What gets lost in the process is this precious matter called EXPERIENCE. When religion colonizes experience, it literalizes it: that voice that I heard must be Jesus or Allah, every feeling I have I must first ask, does it come from God or the Devil?, is it good for me or bad? We don't regard experience as intrinsically valuable. We want to define it and know what it is. It is as if we feel there is something unseemly and undisciplined about savoring our lives. James Hillman put it best when he said that some Christians don't trust their own images and stories for the richness but want to know where it comes from and if it is any good for them. This is what leads certain religious groups to want to ban productions and readings of MACBETH in their communities.

A good poet needs to be as open as possible. They cherish their visitations. That is not to say they will not censor or edit, hopefully they will do just that, quite ruthlessly. But those omissions will be in the interest of formal excellence and yet ever more truth, not in the interest of fear.

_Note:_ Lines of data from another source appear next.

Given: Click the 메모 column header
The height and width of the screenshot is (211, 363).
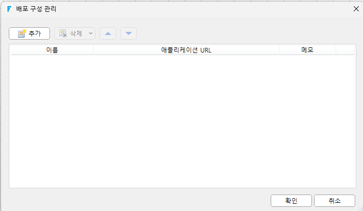Looking at the screenshot, I should point(307,50).
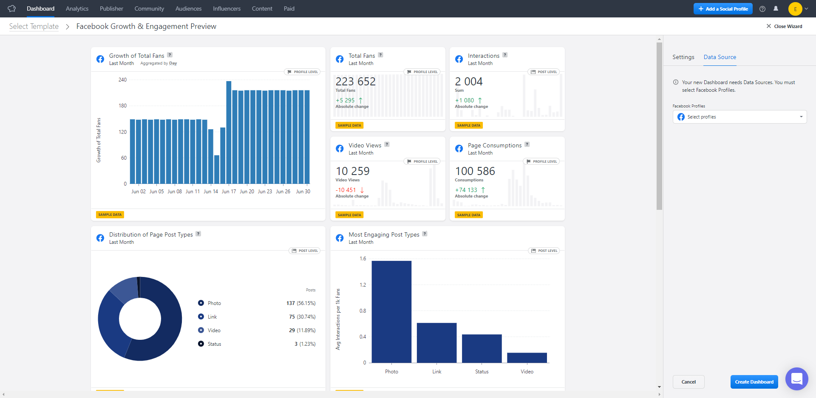Open the chat support bubble
Image resolution: width=816 pixels, height=398 pixels.
pyautogui.click(x=796, y=378)
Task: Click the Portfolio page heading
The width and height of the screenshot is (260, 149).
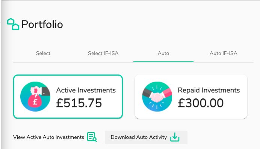Action: (x=42, y=24)
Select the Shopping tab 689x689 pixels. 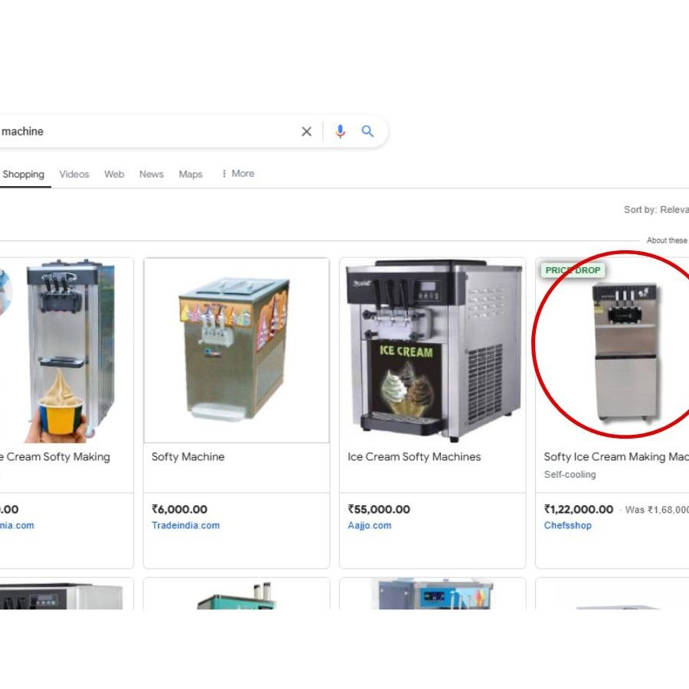[x=24, y=174]
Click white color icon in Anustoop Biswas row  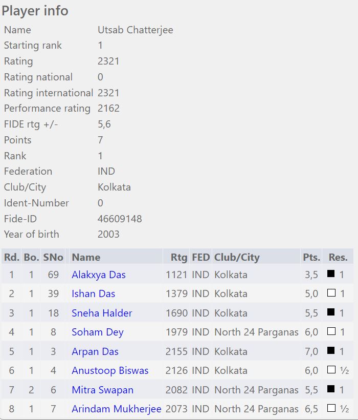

Meanwhile our neuroscience crowd will tell us that experiences don't really exist: its all part of a "self regulating system", there is no I at home, just the random processing of neural networks. To make matters worse they will try and induct Buddhism as an ally, though the understanding of Buddhism is superficial.

How can we retain our sense of being more than machine, the ancient dignity of our human experience without getting caught in wedding our dignity to the specificity of our tribal blood pride, and our particular traditions?

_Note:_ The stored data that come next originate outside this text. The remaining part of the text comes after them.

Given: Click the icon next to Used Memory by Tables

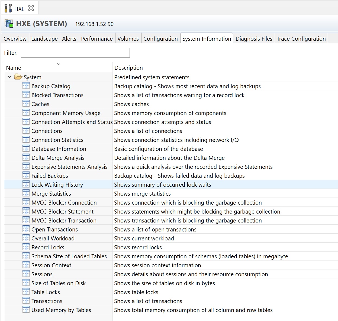Looking at the screenshot, I should point(26,310).
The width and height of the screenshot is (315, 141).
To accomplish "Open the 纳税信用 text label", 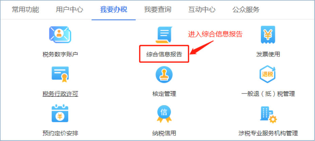I will 164,133.
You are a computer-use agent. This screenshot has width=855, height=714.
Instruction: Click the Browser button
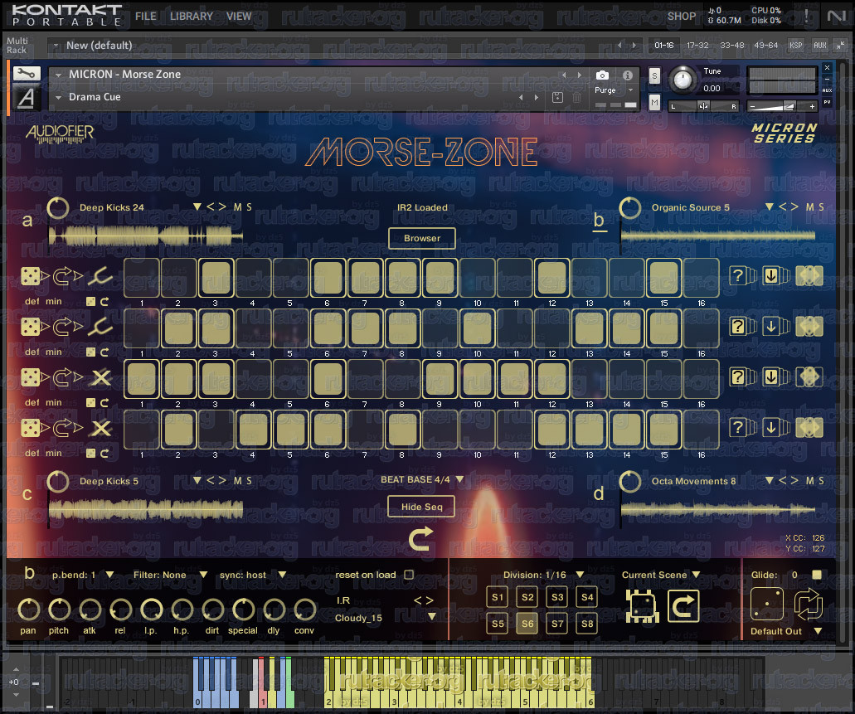pos(422,238)
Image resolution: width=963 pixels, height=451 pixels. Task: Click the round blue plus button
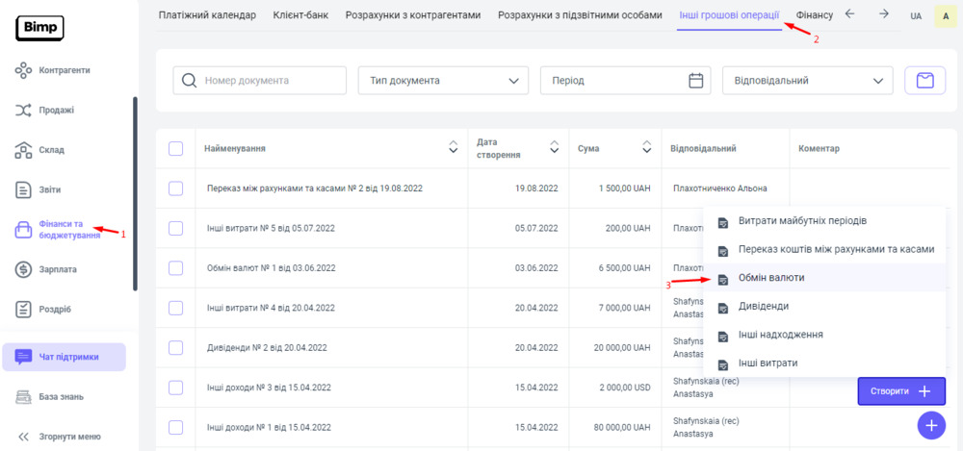coord(930,425)
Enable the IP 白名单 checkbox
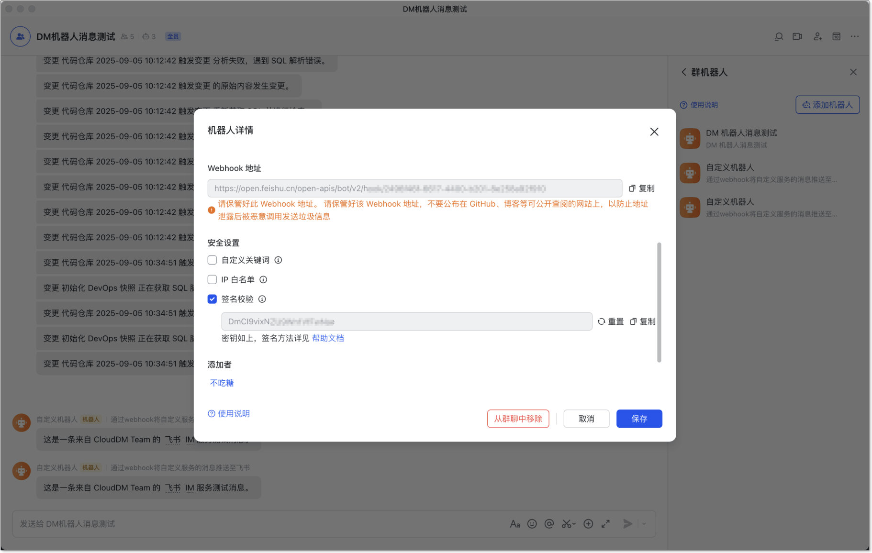The height and width of the screenshot is (553, 872). tap(212, 280)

One way is to let go of conception for brief periods and to dwell in perception. By this I DO not mean living like non human animals without any thoughts, dwelling only in reflex. Rather it is a way of being with our thoughts by working with them rather than being stuck IN them. Above all it is a way of being in our bodies and our senses and paying attention - to "being here now" as Ram Dass said it.

Sometimes religion at its best can do this, usually in so called "mystical" traditions. Art is all about this question of perception (I often get into arguments with conceptual artists when I tell them that their own work is not really valuable for the reasons they set out to do it: that is, to demonstrate or prove a point; when I tell them that the real value in their work resides in its perceptual qualities even when such merely appears to BEG for a propositional or symbolic understanding). Concepts have a fixed nature to them; they do interrupt the raw flow of experience, they do violence to the reality of temporality. Of course concepts are absolutely necessary in the function of life and culture. But, alas, concepts have overtaken other modes.

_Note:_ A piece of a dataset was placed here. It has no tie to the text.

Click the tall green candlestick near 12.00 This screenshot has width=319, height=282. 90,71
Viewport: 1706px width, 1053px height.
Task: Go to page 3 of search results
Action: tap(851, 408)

Interestingly I believe the first guilty party in the conceptualization phase was the human potential movement and newer psychologies of the 1970s: it was in this movement that we began to label with new jargon the most intimate details of life. New vogue words and phrases came into our language, and, eventually, our experience: vogue words like dysfuntional, codependency, inner child and so on. This way of looking at reality as the expression of a system or concept caused a sea change in human consciousness. People over time, with the help of mass media, began viewing their lives in these frames so that they began less and less to experience their individual lives in a spirit or ethic of SPECIALNESS. In America, a county predicated on unique individuality, this was quite a feat indeed, though something of our older small town conformity surely played a role.

I don't deny, a la social constructionist or a Michel Foucault, that there is truth to be gleamed from these concepts, only that they distort as much as they enlighten, and above all that consciousness has changed in radically different ways because of the rise of the concept.

Thus, in conclusion, we should examine our lives and dare to use our own reasons, but we should remember that the fact that we are able to dwell in experience is the most marvelous fact about us, and we may never be able to define it without doing some disservice to an essential feature of our humanity. If we do not examine our lives, someone else will be all too happy to do it for us for a fee.